» **WRITTEN PROBLEM**
Update the entries below by changing every "Task" to "Goal", with everything else left as it is. Leave the pictures out of your answer.
···
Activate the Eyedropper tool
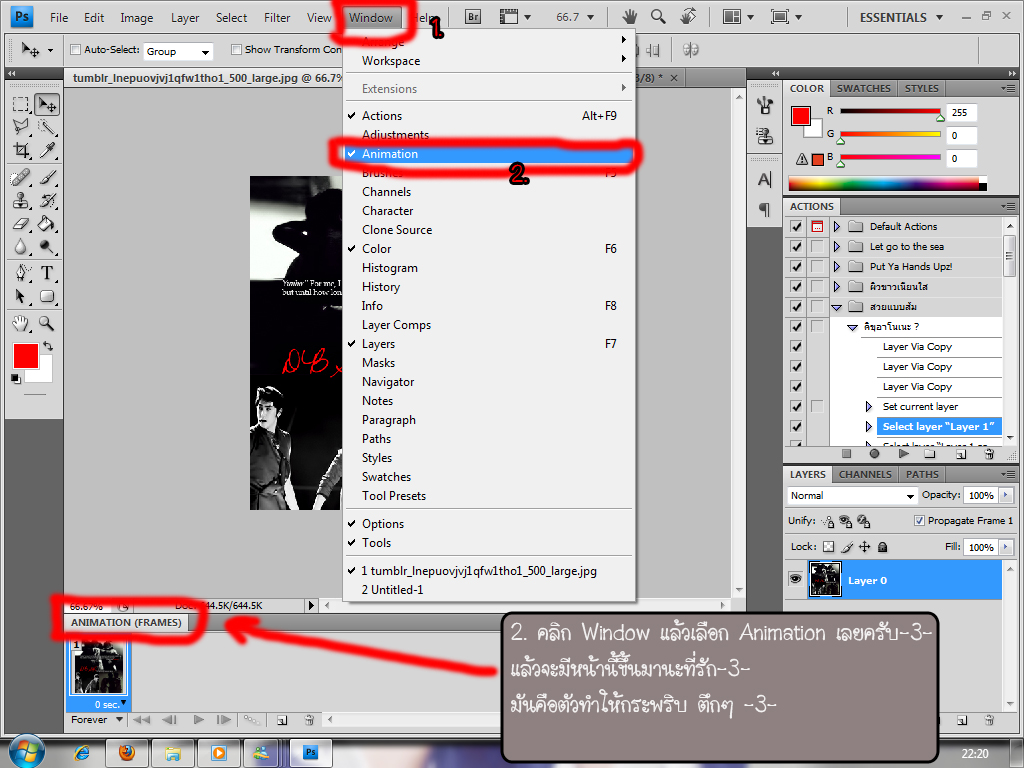Screen dimensions: 1024x768 47,150
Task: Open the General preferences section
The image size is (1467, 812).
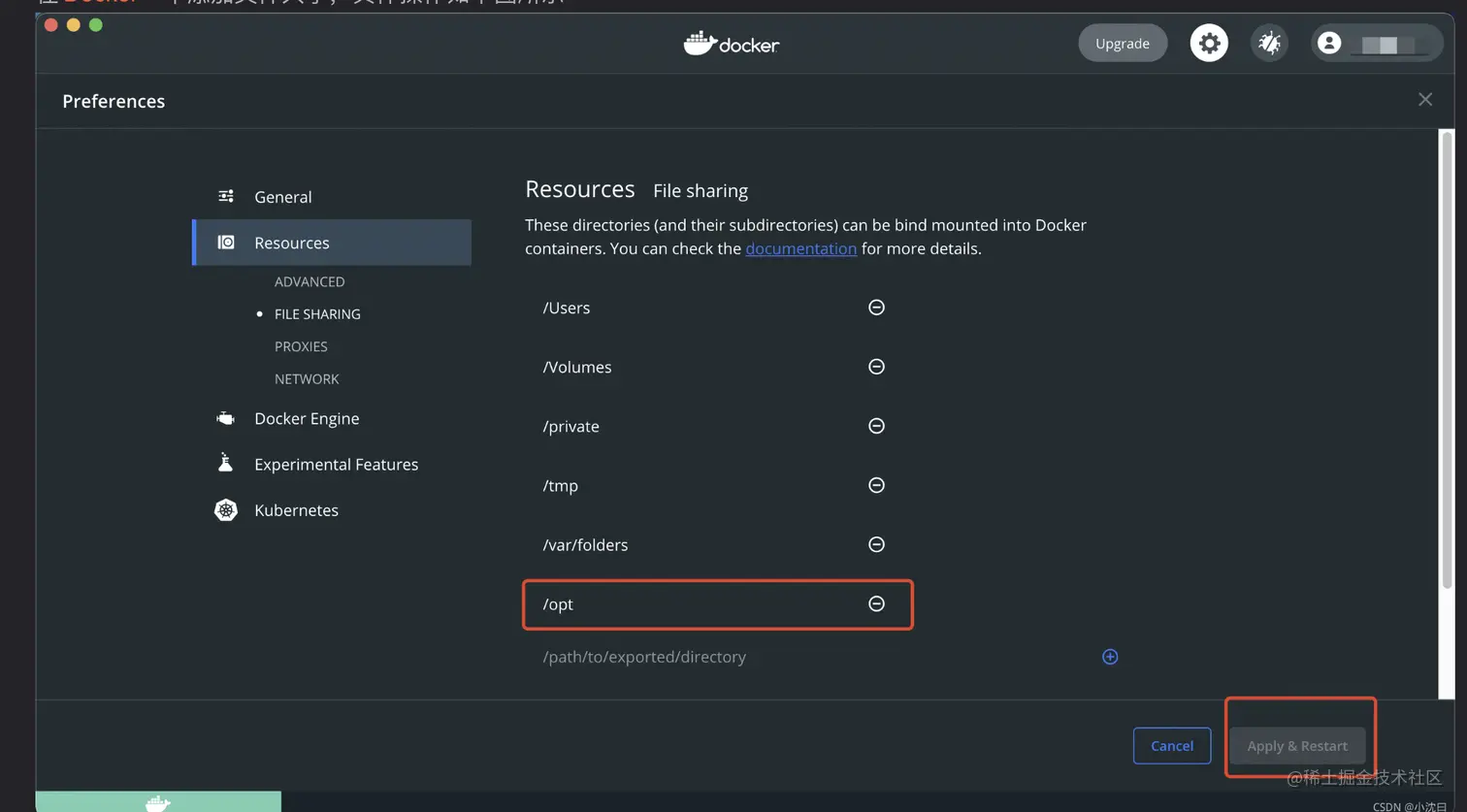Action: coord(282,197)
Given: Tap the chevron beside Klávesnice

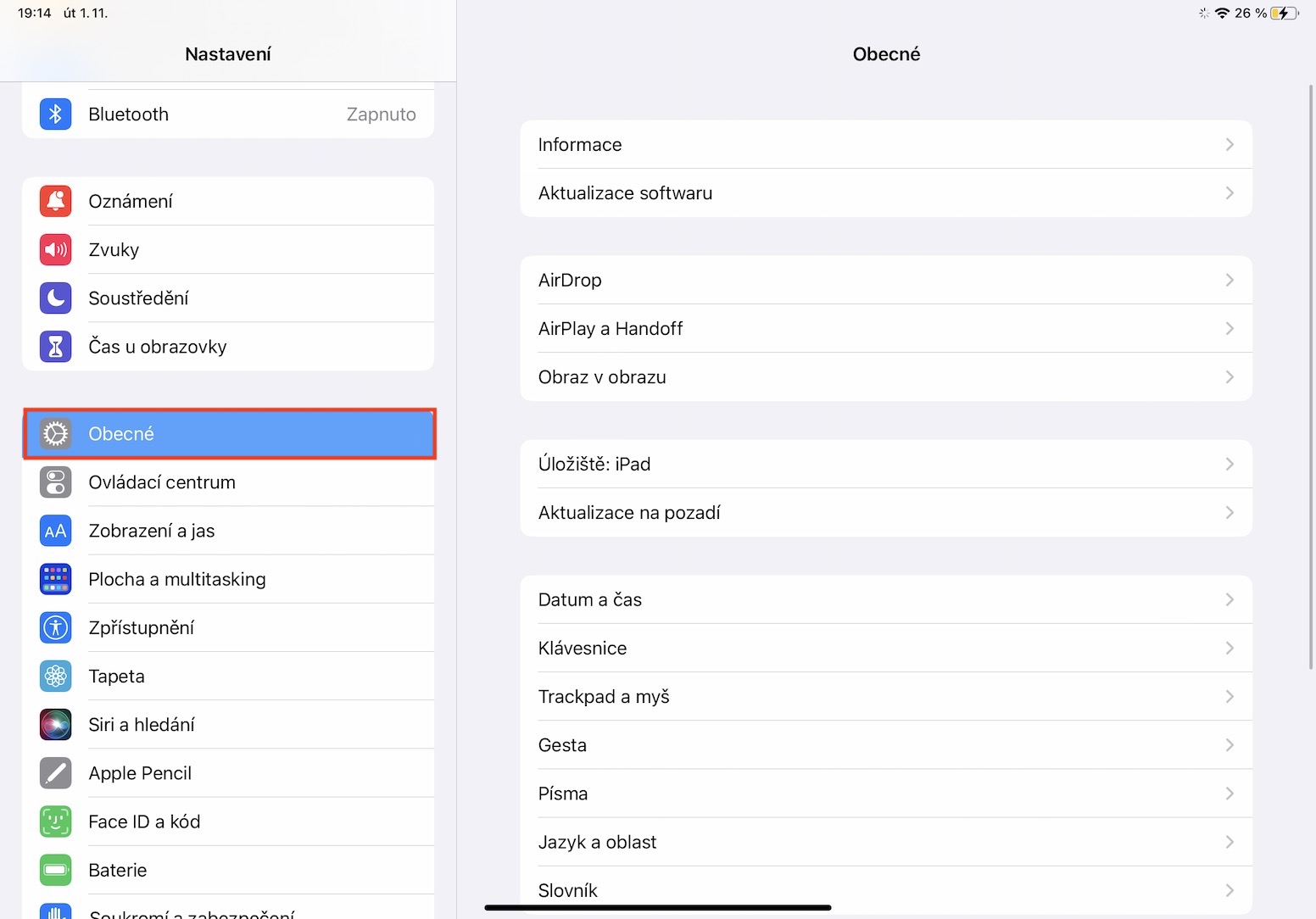Looking at the screenshot, I should click(1230, 649).
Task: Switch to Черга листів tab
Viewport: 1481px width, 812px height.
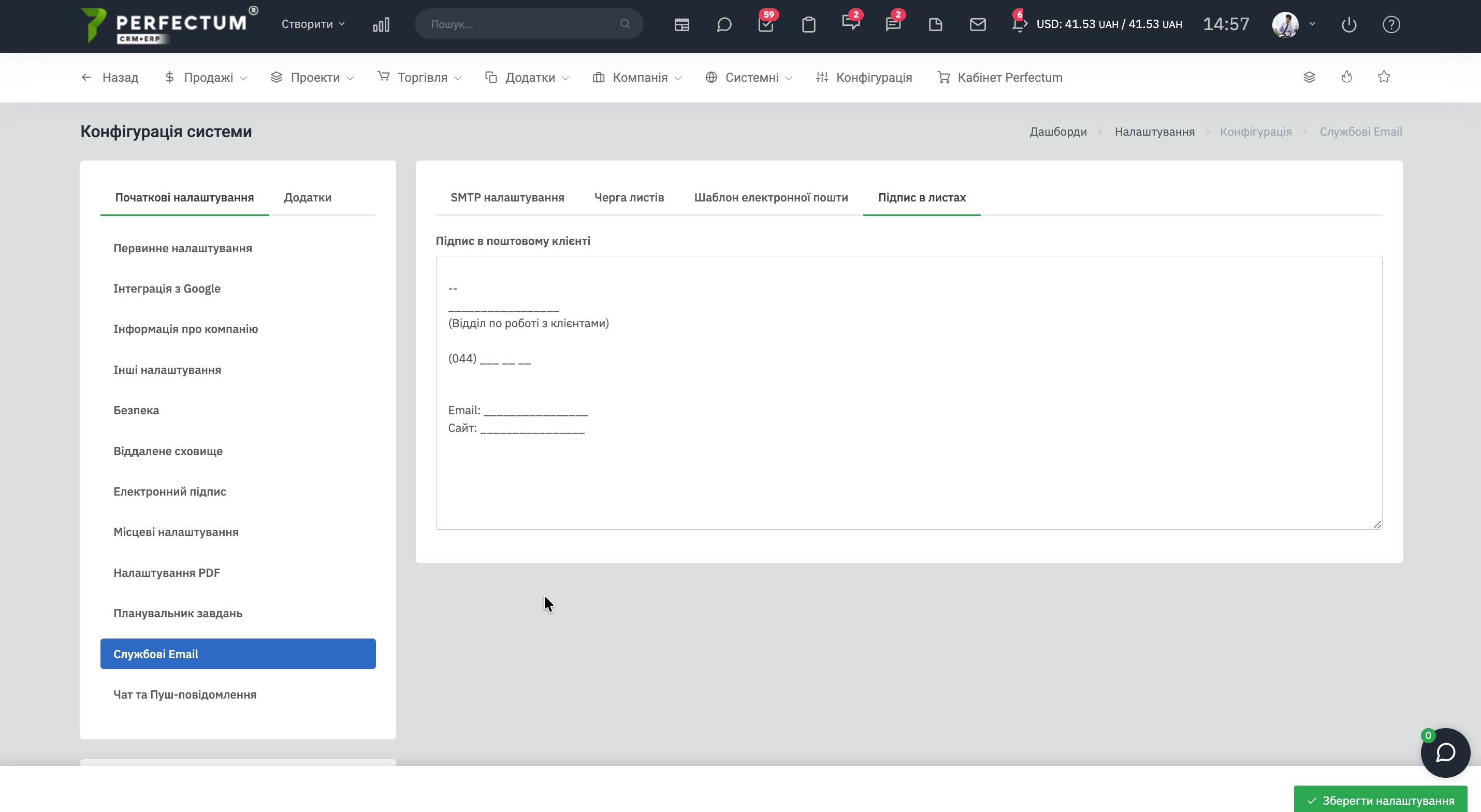Action: (x=629, y=197)
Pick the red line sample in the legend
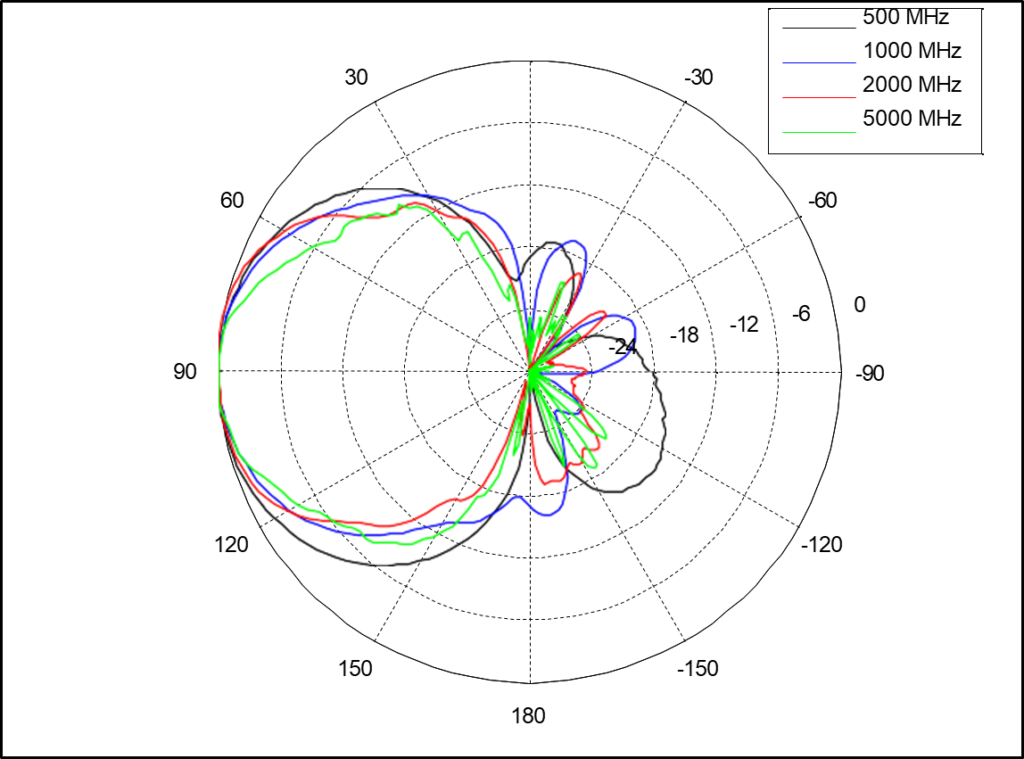The height and width of the screenshot is (759, 1024). (819, 97)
···
» **RESULT OF THIS TASK**
Activate the Eyedropper tool
Screen dimensions: 1024x768 47,150
Goal: Open the General preferences section
The image size is (1467, 812).
Action: coord(282,197)
Given: Tap the chevron beside Klávesnice

Looking at the screenshot, I should click(1230, 649).
Goal: Switch to Черга листів tab
Viewport: 1481px width, 812px height.
Action: (x=629, y=197)
Pick the red line sample in the legend
The height and width of the screenshot is (759, 1024). (819, 97)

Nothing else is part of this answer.